Sub-ppb CO2 Detection based on Dissipative Whispering Gallery mode Microcavity Sensor

Whispering gallery mode (WGM) microcavities feature ultrahigh Q-factors and small mode volumes, offering strong light-matter interactions for sensing applications. However, unmodified surfaces are weakly responsive togas-phase refractive index changes, limiting trace gas detection. In this work, we propose a novel dissipative sensing scheme based on a non-functionalized WGM microcavity and experimentally demonstrate its feasibility and performance through trace-level CO2 detection. Unlike conventional dispersive sensing that tracks resonance frequency shifts, our approach leverages enhanced local fields and thermal effects at the coupling region to convert weak absorption into measurable variations in resonance depth. A modulation-demodulation method suppresses low-frequency noise, with parameters optimized experimentally.
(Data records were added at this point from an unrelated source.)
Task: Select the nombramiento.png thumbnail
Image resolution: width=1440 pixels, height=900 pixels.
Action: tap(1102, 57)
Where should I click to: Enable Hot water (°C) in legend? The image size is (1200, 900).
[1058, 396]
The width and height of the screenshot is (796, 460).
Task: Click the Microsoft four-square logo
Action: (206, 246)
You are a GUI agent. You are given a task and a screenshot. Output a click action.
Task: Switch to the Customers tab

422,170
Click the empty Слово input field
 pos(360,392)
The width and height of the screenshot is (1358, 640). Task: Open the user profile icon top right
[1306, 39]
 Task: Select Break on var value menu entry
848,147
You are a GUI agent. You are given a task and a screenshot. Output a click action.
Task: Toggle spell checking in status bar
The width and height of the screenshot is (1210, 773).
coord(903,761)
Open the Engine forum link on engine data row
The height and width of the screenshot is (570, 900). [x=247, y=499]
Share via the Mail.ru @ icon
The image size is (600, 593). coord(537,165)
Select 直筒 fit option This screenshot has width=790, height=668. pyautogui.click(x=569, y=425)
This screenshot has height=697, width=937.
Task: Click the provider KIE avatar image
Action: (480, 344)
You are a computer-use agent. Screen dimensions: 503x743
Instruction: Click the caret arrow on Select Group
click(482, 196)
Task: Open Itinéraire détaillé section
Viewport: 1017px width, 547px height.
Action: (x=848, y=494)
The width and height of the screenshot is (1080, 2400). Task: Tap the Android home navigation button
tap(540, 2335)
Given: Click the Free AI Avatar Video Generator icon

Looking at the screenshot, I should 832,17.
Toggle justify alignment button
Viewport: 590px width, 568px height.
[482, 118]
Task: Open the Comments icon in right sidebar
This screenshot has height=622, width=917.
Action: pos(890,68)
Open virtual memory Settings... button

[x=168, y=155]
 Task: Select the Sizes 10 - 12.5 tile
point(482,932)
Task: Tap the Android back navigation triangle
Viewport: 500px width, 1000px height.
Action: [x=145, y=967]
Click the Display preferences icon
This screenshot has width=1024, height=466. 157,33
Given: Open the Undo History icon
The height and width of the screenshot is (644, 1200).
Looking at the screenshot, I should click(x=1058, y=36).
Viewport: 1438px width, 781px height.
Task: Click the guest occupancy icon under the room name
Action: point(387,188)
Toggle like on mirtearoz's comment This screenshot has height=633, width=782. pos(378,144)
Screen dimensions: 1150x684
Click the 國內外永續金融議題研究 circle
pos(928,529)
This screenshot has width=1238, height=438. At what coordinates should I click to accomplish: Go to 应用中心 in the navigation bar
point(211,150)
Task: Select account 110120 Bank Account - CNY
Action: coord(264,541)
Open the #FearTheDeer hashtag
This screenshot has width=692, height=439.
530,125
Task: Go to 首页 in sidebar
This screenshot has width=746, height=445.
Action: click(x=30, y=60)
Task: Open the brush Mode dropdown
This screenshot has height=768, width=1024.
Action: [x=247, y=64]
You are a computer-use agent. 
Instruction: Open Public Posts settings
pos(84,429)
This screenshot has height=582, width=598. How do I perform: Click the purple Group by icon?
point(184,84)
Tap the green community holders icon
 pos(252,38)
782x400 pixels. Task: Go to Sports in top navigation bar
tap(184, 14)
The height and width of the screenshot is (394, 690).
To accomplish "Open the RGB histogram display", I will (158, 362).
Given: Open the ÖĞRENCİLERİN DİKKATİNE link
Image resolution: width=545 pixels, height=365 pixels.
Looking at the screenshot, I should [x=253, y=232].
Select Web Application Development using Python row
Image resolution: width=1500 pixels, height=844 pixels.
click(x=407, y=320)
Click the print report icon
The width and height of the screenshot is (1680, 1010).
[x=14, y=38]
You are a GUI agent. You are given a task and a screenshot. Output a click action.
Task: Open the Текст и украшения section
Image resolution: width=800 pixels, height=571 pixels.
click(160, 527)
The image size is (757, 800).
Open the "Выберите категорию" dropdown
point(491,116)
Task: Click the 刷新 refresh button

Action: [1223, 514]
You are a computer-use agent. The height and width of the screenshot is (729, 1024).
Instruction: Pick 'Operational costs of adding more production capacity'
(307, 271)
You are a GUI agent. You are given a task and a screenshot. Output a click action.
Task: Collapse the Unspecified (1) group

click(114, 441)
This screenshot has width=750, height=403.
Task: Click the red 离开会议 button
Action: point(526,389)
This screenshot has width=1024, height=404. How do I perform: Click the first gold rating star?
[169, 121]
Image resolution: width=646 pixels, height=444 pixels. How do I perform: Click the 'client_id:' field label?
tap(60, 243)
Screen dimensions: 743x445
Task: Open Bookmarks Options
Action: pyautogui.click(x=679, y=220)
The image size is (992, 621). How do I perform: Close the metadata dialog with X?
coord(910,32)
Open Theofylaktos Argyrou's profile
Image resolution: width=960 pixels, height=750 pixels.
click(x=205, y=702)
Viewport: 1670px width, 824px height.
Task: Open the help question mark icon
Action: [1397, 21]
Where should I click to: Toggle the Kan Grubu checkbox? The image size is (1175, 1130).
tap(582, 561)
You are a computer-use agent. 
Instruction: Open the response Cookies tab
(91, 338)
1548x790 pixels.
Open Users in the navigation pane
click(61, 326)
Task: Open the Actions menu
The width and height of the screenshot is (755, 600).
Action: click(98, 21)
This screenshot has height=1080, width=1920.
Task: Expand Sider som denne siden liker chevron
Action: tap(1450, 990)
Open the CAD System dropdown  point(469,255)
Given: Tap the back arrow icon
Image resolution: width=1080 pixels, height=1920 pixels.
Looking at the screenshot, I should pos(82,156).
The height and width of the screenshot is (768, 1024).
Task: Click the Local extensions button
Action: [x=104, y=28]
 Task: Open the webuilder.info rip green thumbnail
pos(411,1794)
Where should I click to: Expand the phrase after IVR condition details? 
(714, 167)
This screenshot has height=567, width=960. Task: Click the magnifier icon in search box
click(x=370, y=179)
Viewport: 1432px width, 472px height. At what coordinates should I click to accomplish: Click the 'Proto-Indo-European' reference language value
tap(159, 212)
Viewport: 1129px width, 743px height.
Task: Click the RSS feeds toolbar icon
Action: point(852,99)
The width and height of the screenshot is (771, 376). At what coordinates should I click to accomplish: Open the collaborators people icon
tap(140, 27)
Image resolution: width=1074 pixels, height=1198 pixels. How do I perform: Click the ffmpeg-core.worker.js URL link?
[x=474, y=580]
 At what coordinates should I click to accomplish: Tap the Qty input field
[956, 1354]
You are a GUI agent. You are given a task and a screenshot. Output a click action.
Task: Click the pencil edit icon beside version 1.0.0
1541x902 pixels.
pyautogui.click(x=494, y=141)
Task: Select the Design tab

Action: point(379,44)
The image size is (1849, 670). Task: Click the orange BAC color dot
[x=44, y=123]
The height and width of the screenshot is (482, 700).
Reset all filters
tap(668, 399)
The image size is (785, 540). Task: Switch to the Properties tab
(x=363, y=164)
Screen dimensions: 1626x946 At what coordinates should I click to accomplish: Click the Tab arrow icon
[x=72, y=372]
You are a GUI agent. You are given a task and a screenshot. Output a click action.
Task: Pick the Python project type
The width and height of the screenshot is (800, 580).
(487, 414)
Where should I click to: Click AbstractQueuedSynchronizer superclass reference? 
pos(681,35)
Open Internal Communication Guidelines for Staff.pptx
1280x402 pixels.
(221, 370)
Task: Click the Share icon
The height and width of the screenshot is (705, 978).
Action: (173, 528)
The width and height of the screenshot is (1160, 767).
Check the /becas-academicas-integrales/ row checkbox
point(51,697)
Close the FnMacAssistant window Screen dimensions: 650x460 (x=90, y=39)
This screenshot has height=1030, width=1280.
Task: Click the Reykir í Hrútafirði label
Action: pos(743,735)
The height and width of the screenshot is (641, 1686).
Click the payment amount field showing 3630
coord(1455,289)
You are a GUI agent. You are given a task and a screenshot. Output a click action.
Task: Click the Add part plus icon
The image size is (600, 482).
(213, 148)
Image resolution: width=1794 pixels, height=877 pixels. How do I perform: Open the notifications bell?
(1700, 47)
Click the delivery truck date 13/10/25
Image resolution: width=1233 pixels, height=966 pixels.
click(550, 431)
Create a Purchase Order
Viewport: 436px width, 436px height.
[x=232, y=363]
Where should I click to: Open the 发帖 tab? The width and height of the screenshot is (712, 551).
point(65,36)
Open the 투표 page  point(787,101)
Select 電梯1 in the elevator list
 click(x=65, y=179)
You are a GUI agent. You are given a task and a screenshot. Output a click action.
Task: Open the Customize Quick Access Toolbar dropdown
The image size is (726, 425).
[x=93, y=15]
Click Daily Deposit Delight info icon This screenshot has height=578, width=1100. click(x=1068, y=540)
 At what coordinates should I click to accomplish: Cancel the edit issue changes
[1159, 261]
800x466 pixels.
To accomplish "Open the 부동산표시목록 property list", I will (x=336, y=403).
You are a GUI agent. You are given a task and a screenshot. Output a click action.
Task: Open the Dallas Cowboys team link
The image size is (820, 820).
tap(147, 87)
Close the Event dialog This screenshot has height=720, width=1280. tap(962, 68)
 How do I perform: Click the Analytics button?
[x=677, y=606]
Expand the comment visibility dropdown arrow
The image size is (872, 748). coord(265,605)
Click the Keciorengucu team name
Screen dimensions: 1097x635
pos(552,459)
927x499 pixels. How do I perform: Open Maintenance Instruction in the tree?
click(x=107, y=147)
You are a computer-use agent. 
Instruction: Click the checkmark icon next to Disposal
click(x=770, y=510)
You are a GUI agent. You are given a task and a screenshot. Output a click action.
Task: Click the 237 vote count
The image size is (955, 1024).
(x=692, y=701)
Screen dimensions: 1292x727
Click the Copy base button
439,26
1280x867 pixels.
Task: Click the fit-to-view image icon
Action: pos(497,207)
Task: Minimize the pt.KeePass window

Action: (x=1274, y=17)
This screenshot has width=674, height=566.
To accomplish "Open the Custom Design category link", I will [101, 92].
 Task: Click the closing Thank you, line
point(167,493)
The sensor achieves quantitative detection over 1.5-400 ppm (R2 > 0.99), ~1.13% accuracy, a minimum detection limit of 0.12 ppb at 424 s integration-five orders of magnitude better than dispersive WGM sensors. Long term CO2 monitoring further demonstrates stability and resistance to environmental perturbations. Compared with state-of-the-art cavity-enhanced and photoacoustic sensors, our system delivers at least an order of magnitude lower baseline detection while maintaining compact size, ambient pressure operation, and low cost, highlighting its potential for scalable, real-world deployment.